Semen Analysis for Men
A semen analysis is the cornerstone of male fertility testing. It’s non-invasive and typically the very first test ordered for the male partner. You provide a sample, usually through ejaculation into a sterile cup at the clinic or at home with a short transport time. The lab evaluates several key measurements.
Based on World Health Organization reference values, a normal result meets these minimums: sperm concentration of at least 15 million per milliliter, total motility (the percentage of sperm that are moving) of at least 40%, and normal shape in at least 4% of sperm. Falling below any of these thresholds doesn’t guarantee infertility, but it signals that sperm quality may be contributing to the difficulty. Because sperm production fluctuates, an abnormal result is usually confirmed with a second sample a few weeks later.
Results are typically available within 24 to 48 hours, though some labs take up to three weeks depending on the complexity of the analysis.
Male Hormone Testing
Blood work isn’t routine for every man undergoing fertility evaluation. It’s ordered when the semen analysis shows no sperm at all or an extremely low count. In those cases, the lab measures FSH, LH, free and total testosterone, and prolactin. These hormones control sperm production, so abnormal levels can distinguish between a hormonal cause (which may be treatable with medication) and a physical obstruction or testicular problem that might require a different approach.
When Imaging and Blood Work Aren’t Enough
Sometimes every standard test comes back normal but pregnancy still isn’t happening. This is called unexplained infertility, and it accounts for a significant portion of cases. Diagnostic laparoscopy, a minimally invasive surgery under general anesthesia, is considered the gold standard for finding problems that imaging misses.
A small camera is inserted through a tiny incision near the navel, allowing the surgeon to directly inspect the fallopian tubes, ovaries, and surrounding tissue. Research on women with unexplained infertility who underwent laparoscopy found that 44% had endometriosis, 20% had tubal problems, and 16% had adhesions (scar tissue binding organs together). Most of the endometriosis was minimal or mild, the kind that doesn’t show up on ultrasound but can still impair fertility. This is why laparoscopy is strongly considered when the basic workup doesn’t explain the problem, particularly before committing to more aggressive treatments.
The tradeoff is that it’s a surgical procedure with the risks of general anesthesia, potential complications, and recovery time. For some couples, the findings from laparoscopy change the treatment plan entirely, either by identifying a treatable issue or by accelerating the move to IVF rather than continuing with less targeted approaches.
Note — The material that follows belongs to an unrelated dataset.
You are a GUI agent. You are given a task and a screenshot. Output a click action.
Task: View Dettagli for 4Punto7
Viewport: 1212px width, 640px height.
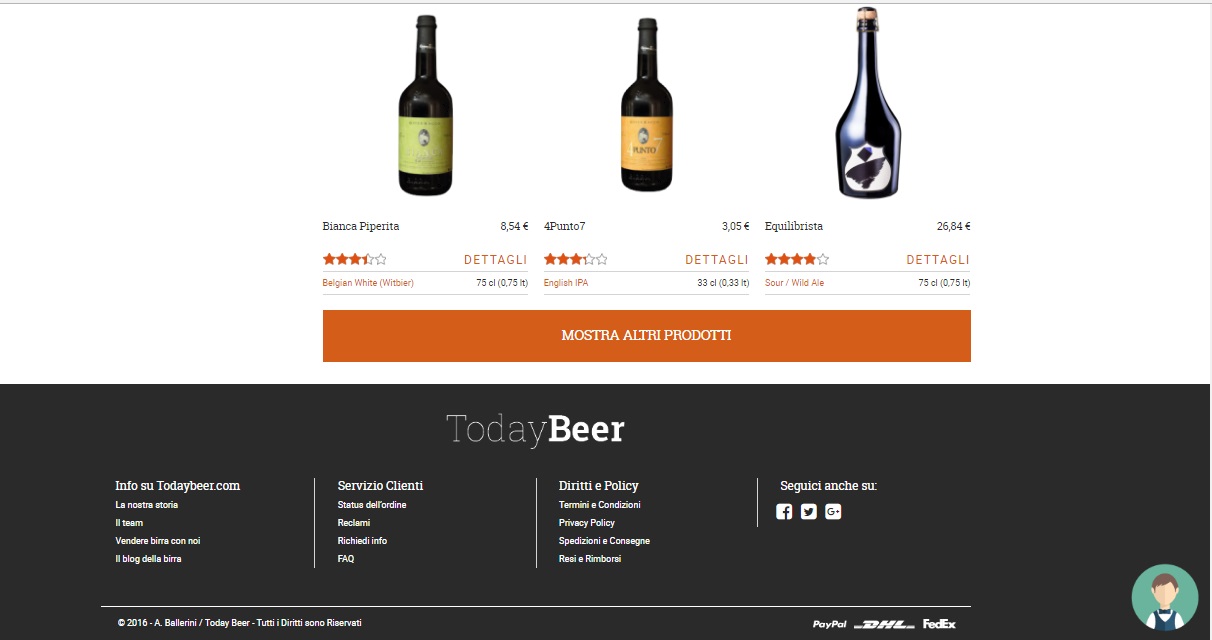717,260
How Long the Full Workup Takes
The timeline depends partly on where you are in your menstrual cycle when you start. Some hormone tests need to be drawn during the first few days of your period, while others happen mid-cycle or a week after ovulation. If your timing lines up well, most of the female workup can be completed in a single cycle, roughly four to six weeks. Male testing is faster since it isn’t tied to a cycle. A semen analysis can be done at any time, with results back in days.
In practice, scheduling delays, repeat tests, and waiting for specialist appointments can stretch the process. Expect the full picture to come together over one to two months for most couples, with surgical investigation adding more time if needed.